_ACTIONS TO TAKE_:
a. Answer these three questions using the i915 userptr patch thread. Label your answers (i), (ii), and (iii).
(i) From inside which function can the userptr put_pages be called?
(ii) Which single file does the patch change?
(iii) What call replaces set_page_dirty_lock(page) in the changed code?
b. Summarize the i915 userptr patch thread in two sentences.
c. Continue the i915 userptr patch thread from the point where it stops.

_TEXT EXTRACT_:
::::::

The userptr put_pages can be called from inside try_to_unmap, and so
enters with the page lock held on one of the object's backing pages. We
cannot take the page lock ourselves for fear of recursion.

Reported-by: Lionel Landwerlin <[email protected]>
Reported-by: Martin Wilck <[email protected]>
Reported-by: Leo Kraav <[email protected]>
Fixes: aa56a292ce62 ("drm/i915/userptr: Acquire the page lock around set_page_dirty()")
References: https://bugzilla.kernel.org/show_bug.cgi?id=203317
Signed-off-by: Chris Wilson <[email protected]>
Cc: Tvrtko Ursulin <[email protected]>
Cc: Jani Nikula <[email protected]>
Cc: Joonas Lahtinen <[email protected]>
Cc: [email protected]
---
drivers/gpu/drm/i915/gem/i915_gem_userptr.c | 10 +---------
1 file changed, 1 insertion(+), 9 deletions(-)

diff --git a/drivers/gpu/drm/i915/gem/i915_gem_userptr.c b/drivers/gpu/drm/i915/gem/i915_gem_userptr.c
index 74da35611d7c..11b231c187c5 100644
--- a/drivers/gpu/drm/i915/gem/i915_gem_userptr.c
+++ b/drivers/gpu/drm/i915/gem/i915_gem_userptr.c
@@ -672,15 +672,7 @@ i915_gem_userptr_put_pages(struct drm_i915_gem_object *obj,

for_each_sgt_page(page, sgt_iter, pages) {
if (obj->mm.dirty)
- /*
- * As this may not be anonymous memory (e.g. shmem)
- * but exist on a real mapping, we have to lock
- * the page in order to dirty it -- holding
- * the page reference is not sufficient to
- * prevent the inode from being truncated.
- * Play safe and take the lock.
- */
- set_page_dirty_lock(page);
+ set_page_dirty(page);

mark_page_accessed(page);
put_page(page);
--
2.23.0

2019-09-12 20:44:37

by Tvrtko Ursulin

[permalink] [raw]
Subject: Re: [Intel-gfx] [PATCH] Revert "drm/i915/userptr: Acquire the page lock around set_page_dirty()"


On 12/09/2019 13:56, Chris Wilson wrote:
> The userptr put_pages can be called from inside try_to_unmap, and so
> enters with the page lock held on one of the object's backing pages. We
> cannot take the page lock ourselves for fear of recursion.

::::::

_SUPPLIED INFORMATION_:
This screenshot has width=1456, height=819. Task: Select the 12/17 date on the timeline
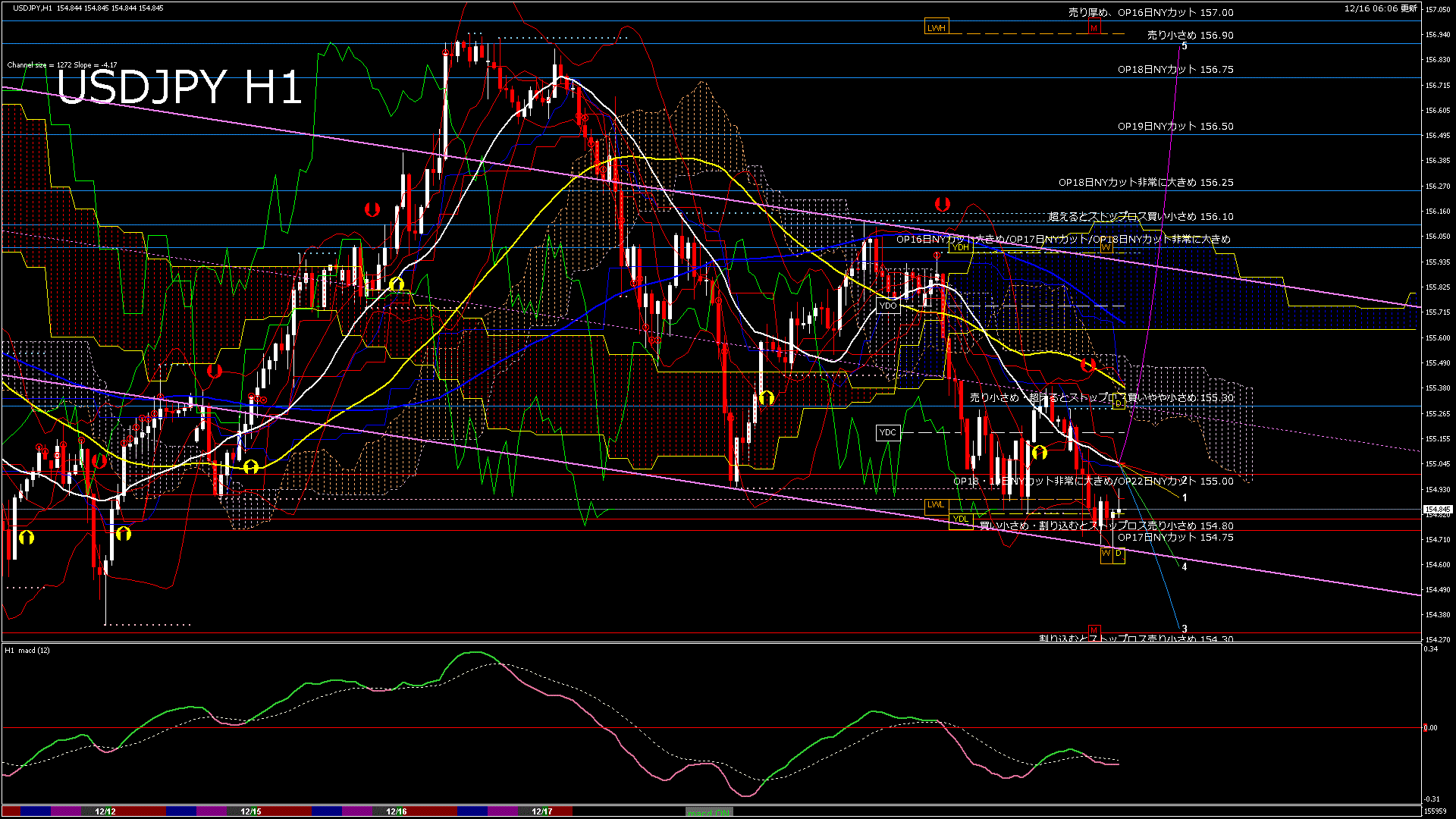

::::::

_RESULTS OF THE EXERCISE_:
a.
(i) try_to_unmap
(ii) drivers/gpu/drm/i915/gem/i915_gem_userptr.c
(iii) set_page_dirty(page)

b. The userptr put_pages can be called from inside try_to_unmap with the page lock already held on one of the object's backing pages, so it cannot take that lock itself for fear of recursion. The patch reverts "drm/i915/userptr: Acquire the page lock around set_page_dirty()" by replacing set_page_dirty_lock(page) with set_page_dirty(page) in i915_gem_userptr.c and removing the comment that explained why the lock was taken.

c.
>
> Reported-by: Lionel Landwerlin <[email protected]>
> Reported-by: Martin Wilck <[email protected]>
> Reported-by: Leo Kraav <[email protected]>
> Fixes: aa56a292ce62 ("drm/i915/userptr: Acquire the page lock around set_page_dirty()")
> References: https://bugzilla.kernel.org/show_bug.cgi?id=203317
> Signed-off-by: Chris Wilson <[email protected]>
> Cc: Tvrtko Ursulin <[email protected]>
> Cc: Jani Nikula <[email protected]>
> Cc: Joonas Lahtinen <[email protected]>
> Cc: [email protected]
> ---
> drivers/gpu/drm/i915/gem/i915_gem_userptr.c | 10 +---------
> 1 file changed, 1 insertion(+), 9 deletions(-)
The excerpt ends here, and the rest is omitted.